Figure 27. A part of an Amoeba proteus illustrating what is perhaps the most characteristic quality of the surface layer of amebas, its fluid nature. Three particles, a, b, c, were moving forward along an actively growing pseudopod. In stage 2, particles b and c had arrived nearly at the tip of the pseudopod. A pseudopod was then thrown out on the right, which resulted in the movement of a in the same direction, while b and c remained nearly stationary. Later on this pseudopod was retracted. b and c were drawn back toward the main body of the ameba while c remained behind, moving only very slowly. Thus the relative positions of these particles was completely changed.

by a line for convenience of reference, were in the position indicated at 1 when the forward end of the ameba occupied the position indicated by outline 1. As the ameba moved forward the particle c gained slightly on a and b for no ascertainable reason, unless it was on account of the projection of the large pseudopod on the opposite side. At stage 2 a new pseudopod was started on the right, which at stage 3 had grown to large size while streaming in the original pseudopod was arrested. At stage 3 particles a and b retained the same position they had in stage 2, except for a slight turning to the right. Particle c however moved across the base of the original pseudopod and on to the middle of the new pseudopod. At stage 4 a and b had again only slightly moved to the right of the position they occupied in stages 2 and 3, while c moved rapidly toward the tip of the new pseudopod. The new pseudopod was then retracted and at stage 5 the particles had begun to move back toward the main body of the ameba. Particles a and b now gained considerably on c because they were located further away from the tip of the retracting pseudopod. Particles a and b were drawn to the middle of the retracting pseudopod because of the continuous enlargement of the large pseudopod on the right, below, through which the ameba moved on.

The most important feature of this observation is the change in the position of the particle c with respect to that of a and b. The latter particles retained their relative positions with very slight, if any, change, while c swung around a and b nearly 180°, and at the same time changed the distance very greatly between itself and the other particles. Moreover, b, at stage 5 led the procession of particles, while at stage 1, a led. No further demonstration is necessary to show that the surface layer is distinctly fluid and dynamic, and not at all such a static structure as an elastic permanent skin, as Jennings (’04) and Rhumbler (’14) maintained.

CHAPTER VIII
ON THE NATURE OF THE SURFACE LAYER

The observations in the preceding chapters on the general movements of the surface layer of amebas will afford a sufficient basis for an inquiry into the nature of this layer. The mere demonstration of the existence of this layer is, of course, interesting enough, for a number of contradictory statements by various students of the amebas are satisfactorily cleared up by these observations. But the problem of ameboid movement affects other organisms besides amebas, and since the movement of the surface layer is so intimately associated with ameboid movement, it becomes of more than ordinary interest to learn something of the nature and composition of this layer.

In the first place the property of carrying particles toward the anterior end of amebas does not appear to be of any advantage. That is, whatever the movements of the outer layer may be, the ameba does not appear to be better off when particles are carried forward than when none are carried, for such particles are very small and almost without exception devoid of food value. The particles are masses of debris which accidentally adhere to the ameba, and the ameba makes no visible effort to make such particles adhere, nor to get rid of them. The ameba seems to be quite indifferent to the presence of such particles.

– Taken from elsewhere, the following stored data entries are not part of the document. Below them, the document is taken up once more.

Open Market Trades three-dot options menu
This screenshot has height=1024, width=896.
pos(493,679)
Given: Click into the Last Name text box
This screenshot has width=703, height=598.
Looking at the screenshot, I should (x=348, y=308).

On the other hand, as Schaeffer (’17) has pointed out, the capacity for transporting particles cannot but be looked upon as a hindrance to locomotion. As has been stated, the surface film moves in the same direction as the ameba. Whenever the surface film comes against a solid object, it pushes against the object, and nullifies to a certain, though small, extent the energy expended in moving forward. And it will be seen without further argument, of course, that the energy involved in carrying particles forward is not only itself lost but consumes an appreciable part of the energy available for forward movement. This fact, together with the universal occurrence of this phenomenon among amebas indicates beyond question that it is intimately associated with ameboid movement as it is ordinarily understood in amebas, and that it is almost certainly a “necessary” physical consequence of the more fundamental physical processes involved in the movement of amebas.

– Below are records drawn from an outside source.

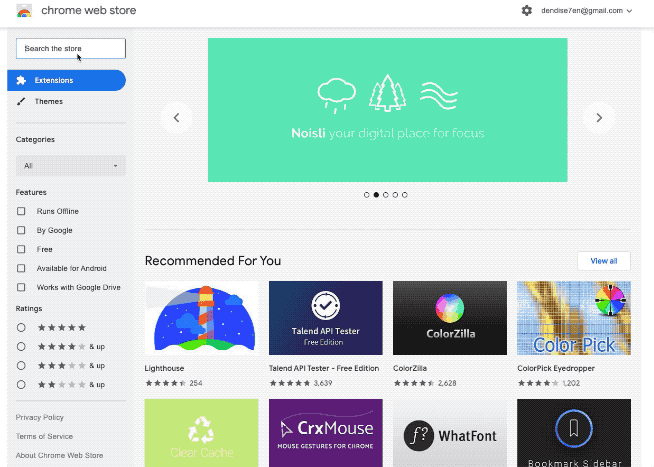
Task: Enable the Runs Offline checkbox
Action: (x=22, y=211)
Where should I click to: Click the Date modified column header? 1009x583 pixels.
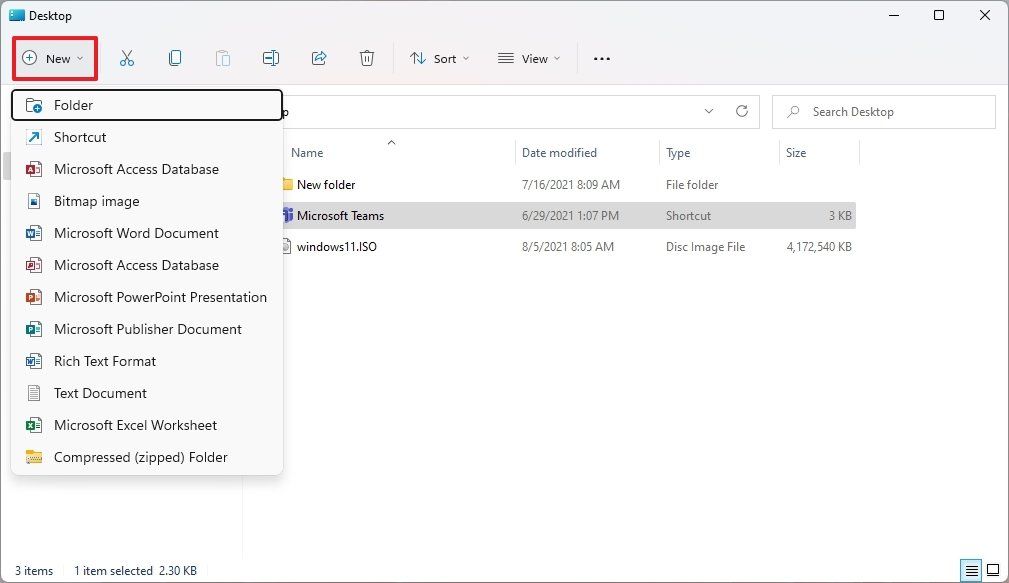pyautogui.click(x=559, y=152)
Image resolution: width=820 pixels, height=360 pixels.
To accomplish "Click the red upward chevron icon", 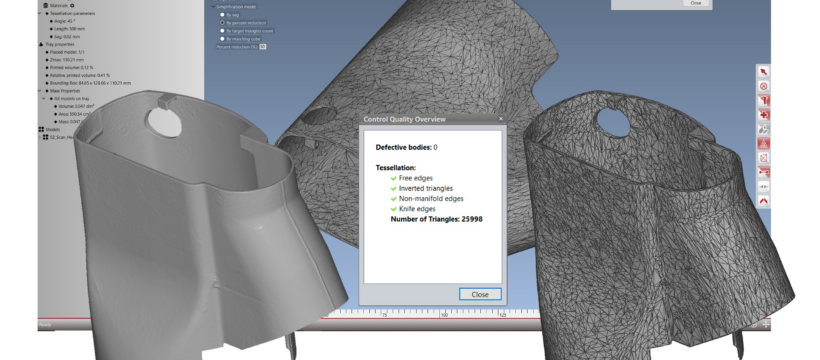I will [x=763, y=200].
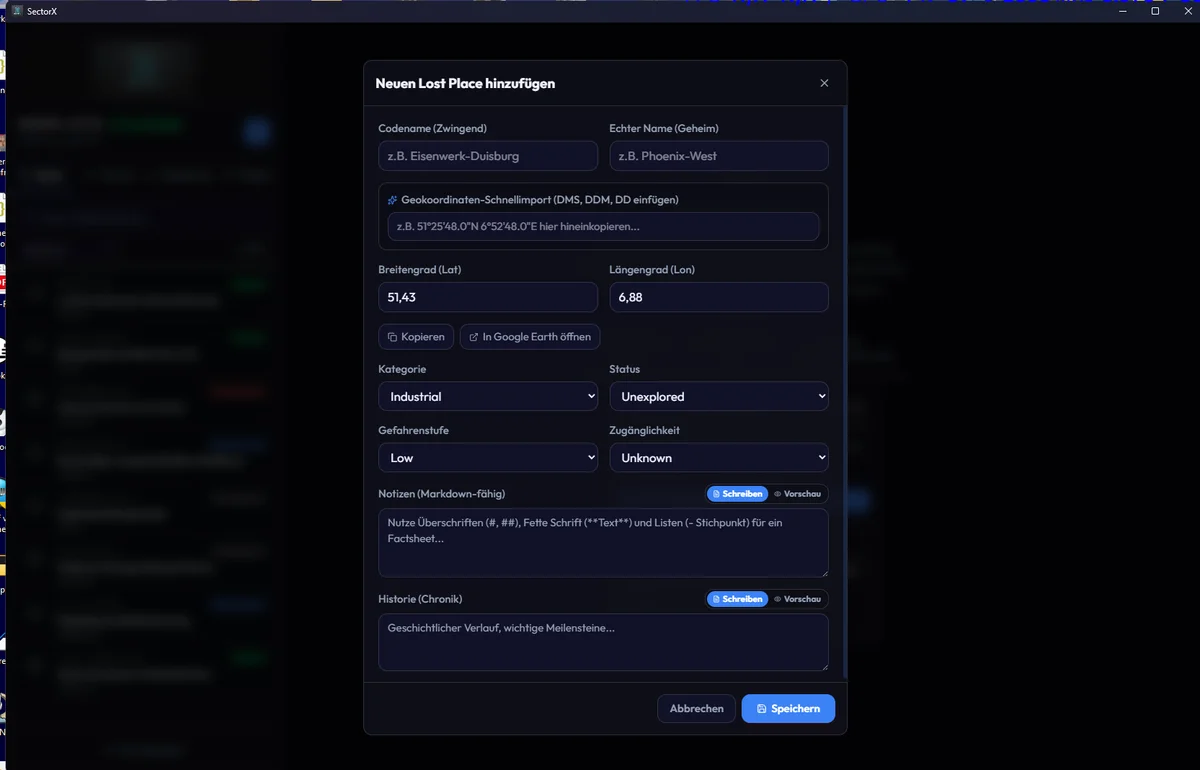
Task: Toggle Notizen Vorschau preview mode
Action: pyautogui.click(x=798, y=494)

That the third layer moves in the same general direction as the ameba has already been mentioned. The direction of a moving particle is however not necessarily parallel with the stream of endoplasm below. In a retracting pseudopod that lies nearly parallel to and by the side of the main advancing pseudopod, the particles on the far side and near the base frequently move across the pseudopod at an angle (and therefore also across the endoplasmic stream), and up the active pseudopod on the near side. This shows conclusively that the direction of flowing endoplasm by itself has no direct connection with the direction of flow of the surface layer.